Layered architecture increases flexibility, maintainability, and scalability. In a Layered architecture we separate the user interface from the business logic, and the business logic from the data access logic. Separation of concerns among these logical layers and components is easily achieved with the help of layered architecture.
Multiple applications can reuse the components. For example if we want a windows user interface rather than a web browser interface, this can be done in an easy and fast way by just replacing the UI component. All the other components like business logic, data access and the database remains the same. Layered architecture allows to swap and reuse components at will.
Layered architecture enables teams to work on different parts of the application parallely with minimal dependencies on other teams.
Layered architecture enables develop loosely coupled systems.
Different components of the application can be independently deployed, maintained, and updated, on different time schedules.
Layered architecture also makes it possible to configure different levels of security to different components deployed on different boxes. sO Layered architecture, enables you to secure portions of the application behind the firewall and make other components accessible from the Internet.
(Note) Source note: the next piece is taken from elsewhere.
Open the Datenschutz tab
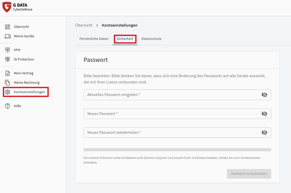tap(151, 39)
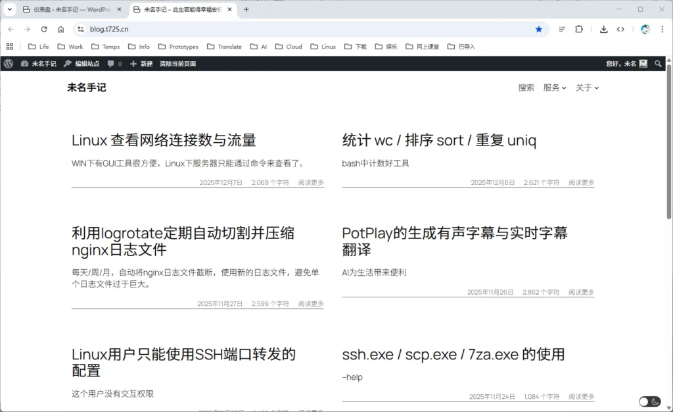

Layered architecture also helps you to test the components independently of each other.
The following are the disadvantages of a layered architecture:
There might be a negative impact on the performance as we have the extra overhead of passing through layers instead of calling a component directly.
Development of user-intensive applications can sometime take longer if the layering prevents the use of user interface components that directly interact with the database.
The use of layers helps to control and encapsulate the complexity of large applications, but adds complexity to simple applications.
Changes to lower level interfaces tend to percolate to higher levels, especially if the relaxed layered approach is used.